​​Fortuna Düsseldorf wird alles tun, um sich auf die Rückkehr in das deutsche Fußball-Oberhaus bestens vorzubereiten. Dafür laufen die Personalplanungen bei der Fortuna auch Hochtouren. Neben Spielern die kommen sollen, gibt es aber auch einen Abschied zu vermelden: Linksverteidiger Lukas Schmitz verlässt Fotuna Düsseldorf und wechselt nach Österreich.


Lukas Schmitz, in der Jugend des ​VfL Bochum ausgebildet worden, wechselte im Juli 2009 zum ​FC Schalke 04. Bis 2011 blieb er den Schalkern treu, bis der Wechsel zum ​SV Werder Bremen zustande kam. Bei den Werderanern blieb der 29-Jährige bis zum 1. Juli 2014. Dann folgte seine vorerst letzte Karrierestation in Deutschland, nämlich in Düsseldorf. In der vergangenen Zweitliga-Saison kam er unter Friedhelm Funkel allerdings nur 13-mal zum Einsatz, erzielte ein Tor und bereitete drei Tore vor.
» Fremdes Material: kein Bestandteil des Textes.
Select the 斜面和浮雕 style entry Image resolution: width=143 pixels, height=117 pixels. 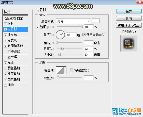tap(15, 46)
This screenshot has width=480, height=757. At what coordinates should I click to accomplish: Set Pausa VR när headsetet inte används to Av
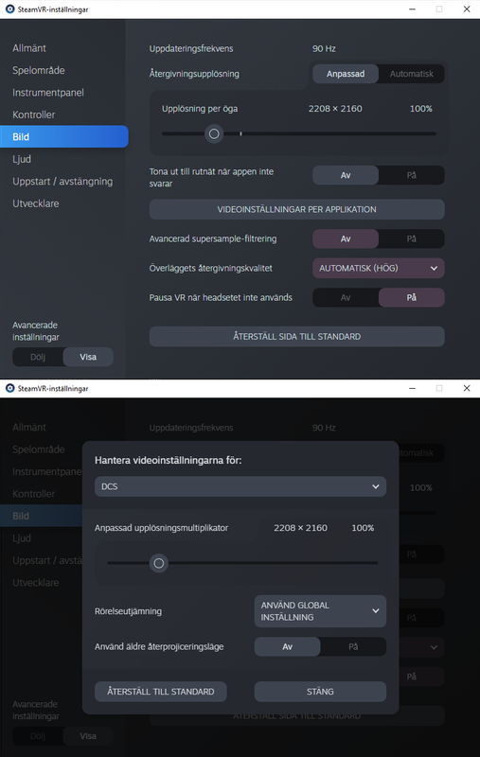(346, 297)
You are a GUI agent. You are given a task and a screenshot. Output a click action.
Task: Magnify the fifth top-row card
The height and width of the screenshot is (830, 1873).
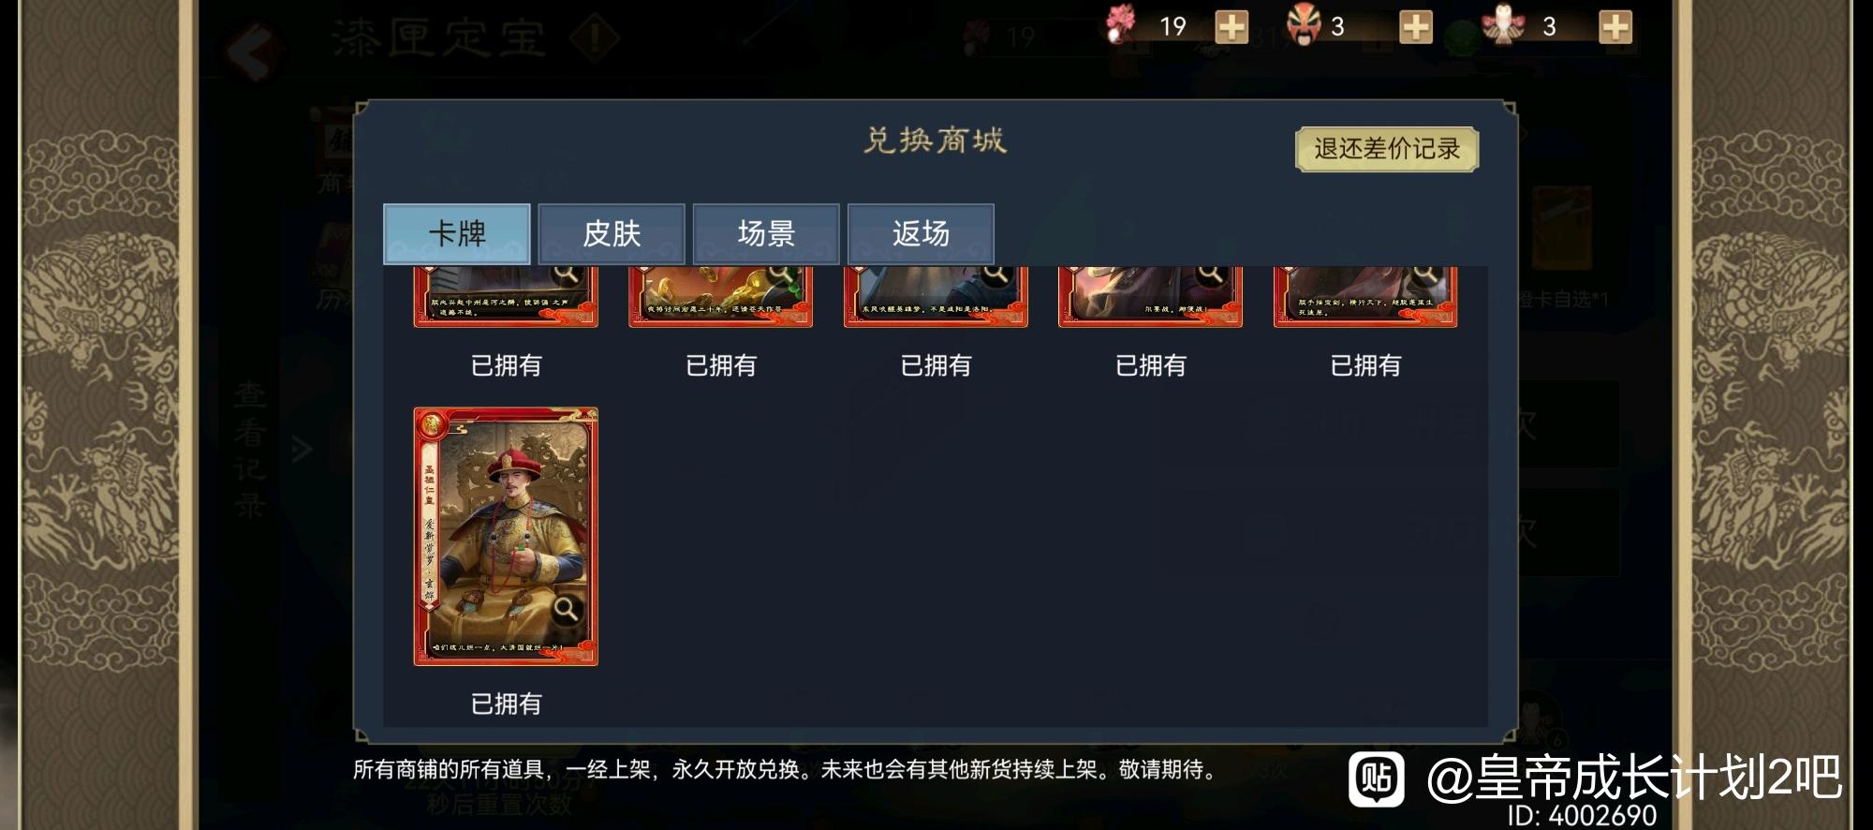click(1425, 274)
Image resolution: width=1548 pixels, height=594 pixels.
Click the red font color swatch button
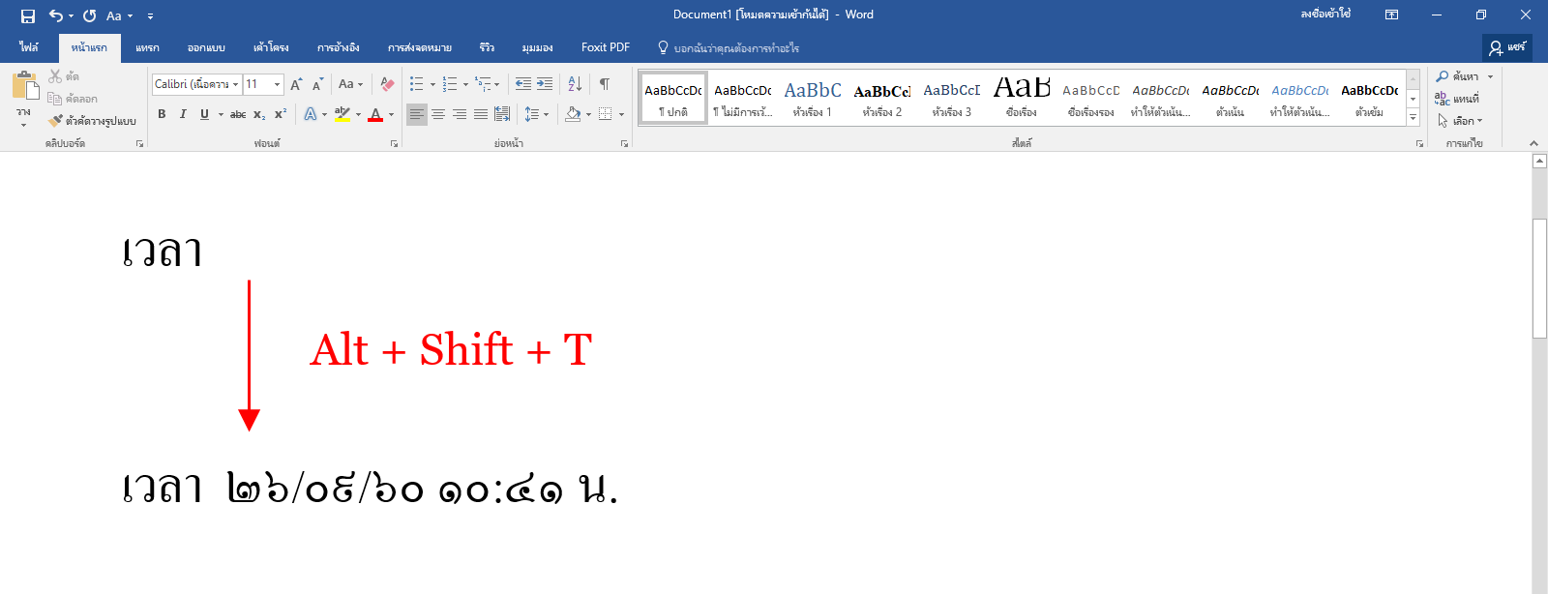click(x=375, y=114)
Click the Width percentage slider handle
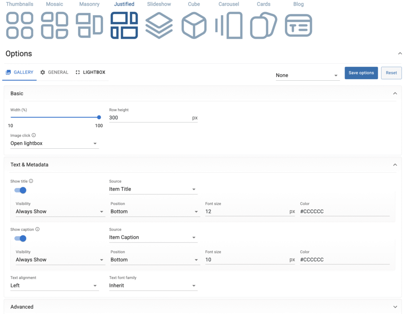Screen dimensions: 407x314 tap(99, 117)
Nun gab der österreichische Bundesligist AFC Wolfsberg die Verpflichtung des erfahrenen Profis bekannt. 104 Partien in der Bundesliga, 94 weitere in der zweiten Bundesliga, das die Bilanz von Lukas Schmitz. Aus dem offiziellen Statement, das auf der Homepage des AFC Wolfsberg veröffentlicht wurde, ging hervor, warum sich Schmitz gerade für diesen Klub entschied, obwohl er offenbar auch andere lukrative Angebote vorliegen hatte. Ex-Fortuna-Profi und Freund Michael Liendl, ebenfalls bei Wolfsberg aktiv, hatte die Entscheidung mit beeinflusst.

Fortuna Duesseldorf v Eintracht Braunschweig - Second Bundesliga

Schluss in Düsseldorf: Lukas Schmitz hat sich für einen Wechsel nach Österreich entschieden.


"Ich hab mit Michael Liendl bei Fortuna Düsseldorf gespielt, was sicher auch ein Beweggrund für meinen Wechsel nach Österreich war. Es hätte finanziell bessere Möglichkeiten gegeben, aber es war eine Herzensentscheidung. Der Verein ist relativ klein und familiär, was mir ganz besonders gut gefällt. Mein Gefühl sagt mir, dass es die richtige Entscheidung war. Ich freue mich dass es bald losgeht und denke, dass wir eine gute Rolle in der Bundesliga spielen werden", so Schmitz. Ob sich dies tatsächlich bewahrheitet, kann nur die folgende Saison zeigen.